The Frauenbund retained power over the girls' groups and set their goals. These were, for example, the incitement of the colonial idea, even if the girls did not witness the loss of the colonies, or the education of the colonial ideology. In addition, new members should also always be recruited, so the goals could be spread more widely among the population. Since the Frauenbund held such a large position in the girls' groups, the girls also worked on its projects. Thus, they helped to carry out propaganda for colonialism, but also helped to rebuild German schools in the former German colonies in Africa. In addition, the girls contributed to the support of German settler families in Africa. In addition to the Frauenbund girls' groups, there were school-based girls' groups led by a teacher and the DKG's extracurricular girls' groups. They were led by other girls who had to be at least 18 years old. This was called Hedwig von Wissmann-Jugend, (Heyn 2018). The group was named after Herrmann von Wissmann's wife. Von Wissmann was a so-called Africa explorer, officer, and colonial official who was governor of German East Africa between 1895 and 1896 (Becker et al. 1909). He not only undertook so-called expeditions of 'discovery', but also combined these journeys with military steps. It was von Wissmann who led the first colonial war of conquest in East Africa in 1889/90 (Prinz 2010). These and many other colonial political actions make him a well-known and also very problematic person of this time.
While not much is known about the goals of the Hedwig von Wissmann-Jugend, it can be assumed that they also wanted to carry on the colonial idea in order to spread 'Germanness' again in the newly conquered country after the colonies had been reclaimed. In addition, they acquired skills in activities designated as feminine, such as sewing, cooking, or medical services. This training was the counterpart to the boys' training as colonial pioneers. One could say that this prepared them for everyday life under colonialism, and that reproduction in the colonies was to be ensured through this form of gender politics. As mentioned earlier, the girls' groups were ranked below the boys' groups, thus continuing to perpetuate the gender image of the strong man and the woman subordinate to him (Heyn 2018).
Colonial youth groups in Weimar
As mentioned at the beginning, Weimar was one of the cities that had colonial youth groups. They were one of the first and one can find evidence that colonial youth work took place in Weimar until 1933. It can be assumed that the groups met in the rooms of the Colonial Association Home or the Youth Home and, like the Adult Association, held their performances and activities in these homes. With probably the last group in Roonstraße 19, where this station of the decolonial city tour is located, the time of the colonial youth groups ended. They were not abandoned, however, but converted into Hitler Youth groups (Heyn 2018).
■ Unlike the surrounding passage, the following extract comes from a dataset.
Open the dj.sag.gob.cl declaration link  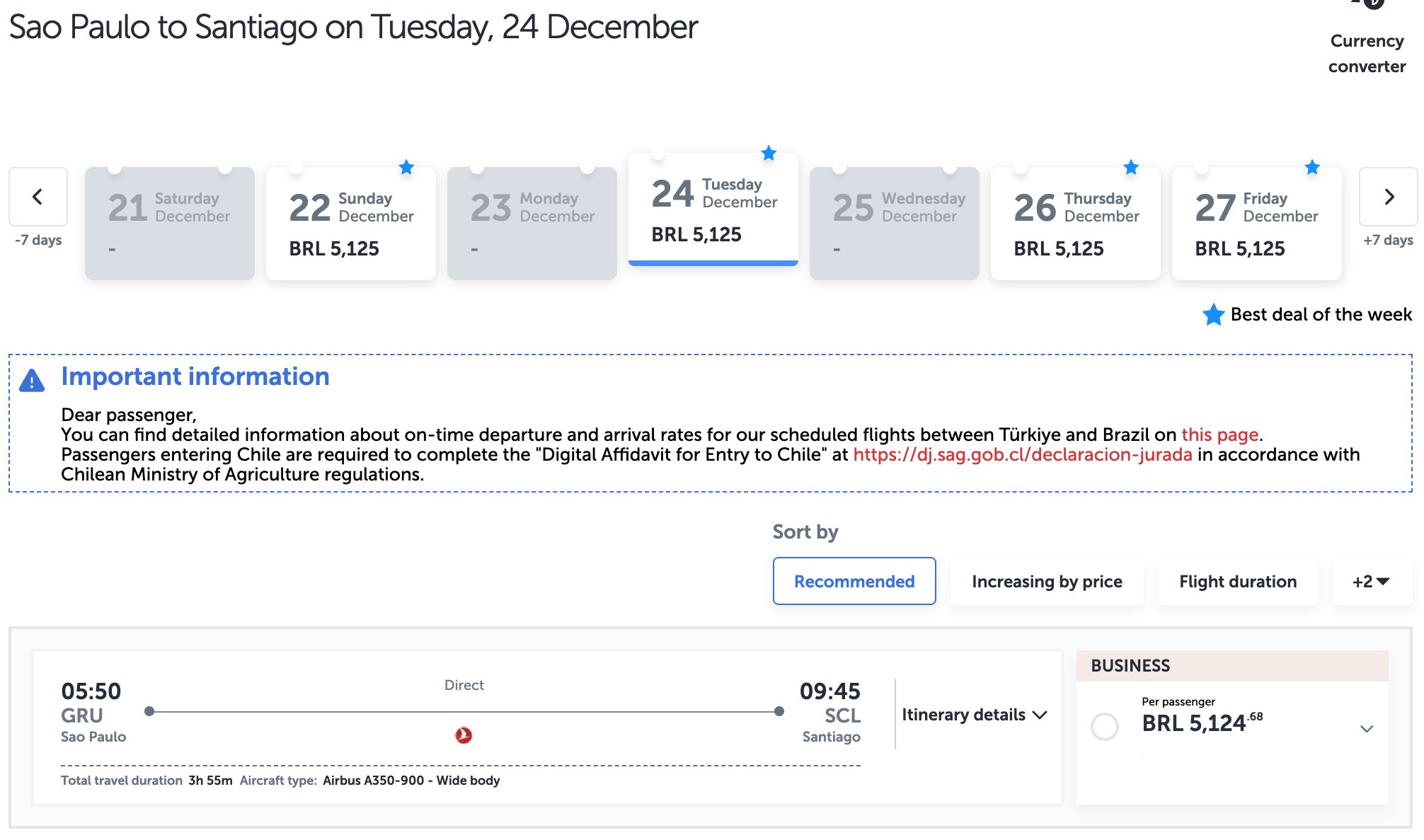[x=1022, y=454]
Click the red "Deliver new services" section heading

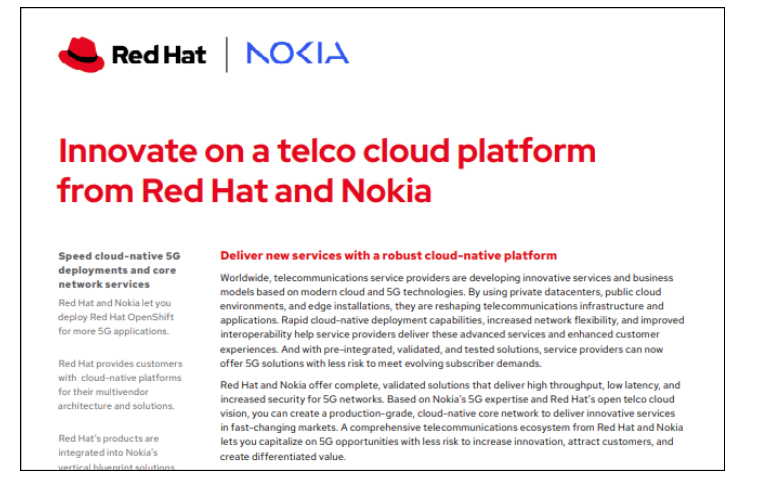tap(388, 256)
From all this, it can be seen that in Weimar, too, children and young people were taught colonial ideas and prepared for the goals of the colonial associations, namely the recovery of German colonies in Africa.
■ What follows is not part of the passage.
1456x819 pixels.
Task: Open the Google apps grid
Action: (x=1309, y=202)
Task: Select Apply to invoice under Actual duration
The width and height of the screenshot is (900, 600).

- Becker, A., von Perbandt, C., Richelmann, G., Schmidt, R., Steuber, W. (1909). Hermann Von Wissmann – Deutschlands Größter Afrikaner. Verlagsbuchhandlung Alfred Schall.
- Heyn, S. (2018). Kolonial bewegte Jugend. Beziehungsgeschichten zwischen Deutschland und Südwestafrika zur Zeit der Weimarer Republik. transcript.
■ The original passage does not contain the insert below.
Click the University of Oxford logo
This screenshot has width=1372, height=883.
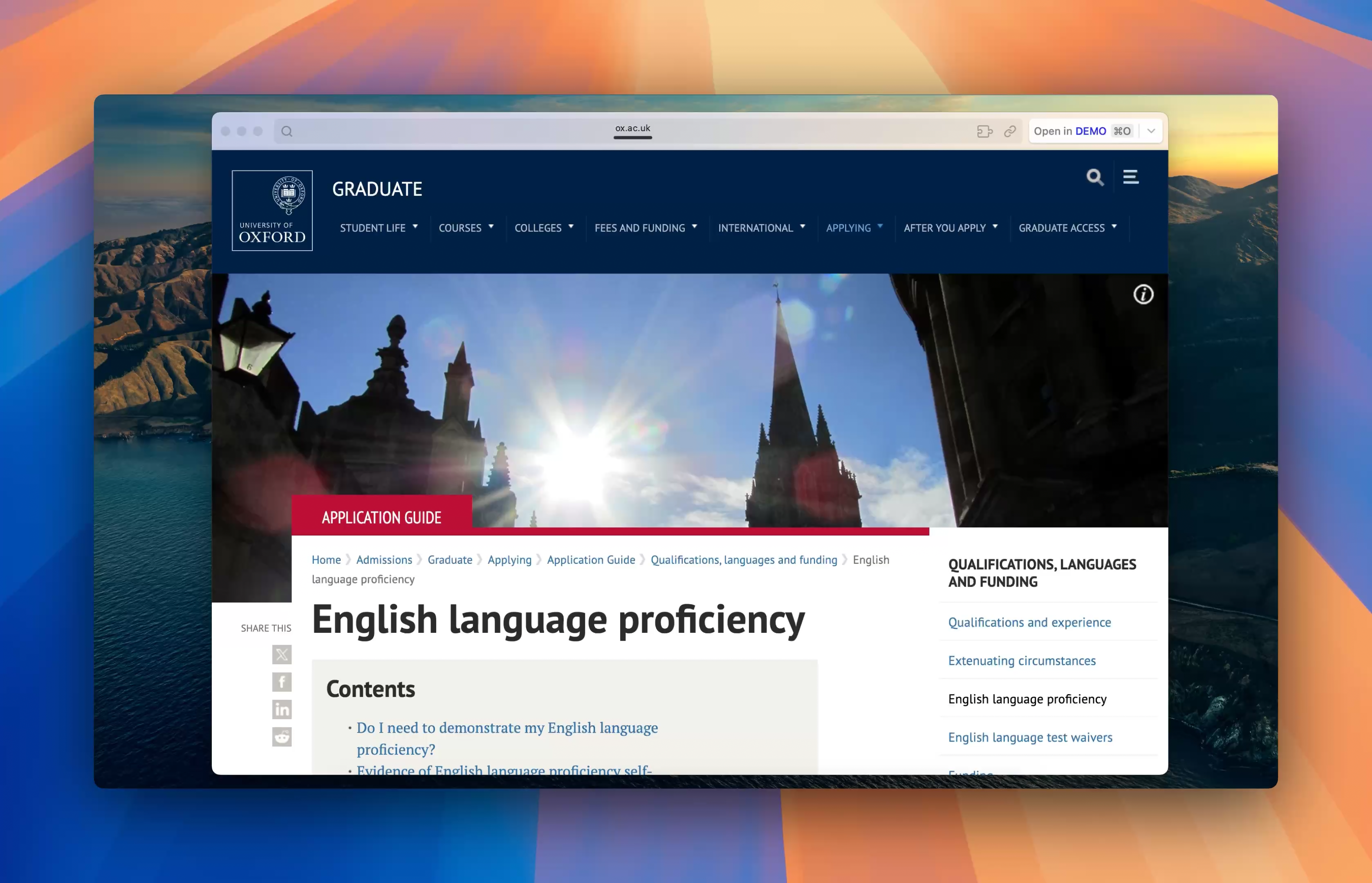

- Heyn, S. (2008). Koloniale Jugendarbeit in der Weimarer Republik: Rassifizierungsprozesse und Geschlechterkonzeptionen in dem Bühnenstück »Unvergessene, ferne Heimat!«. In v. Gippert, Wolfgang, Götte, Petra, Kleinau, Elke (Eds.), Transkulturalität: Gender- und bildungshistorische Perspektiven (S. 275–292). transcript.
- Historisches Adressbuch Weimar (1933) abgerufen von https://zs.thulb.uni-jena.de/rsc/viewer/jportal_derivate_00195330/AbW_1933_001.tif am 19.03.2020.
- Prinz, C. (2010). Herrmann von Wissmann als „Kolonialpionier“. In Budrich Journals, Geschlechterpolitiken (S. 315-336) Jg. 30, Nr. 118-119 (2-2010).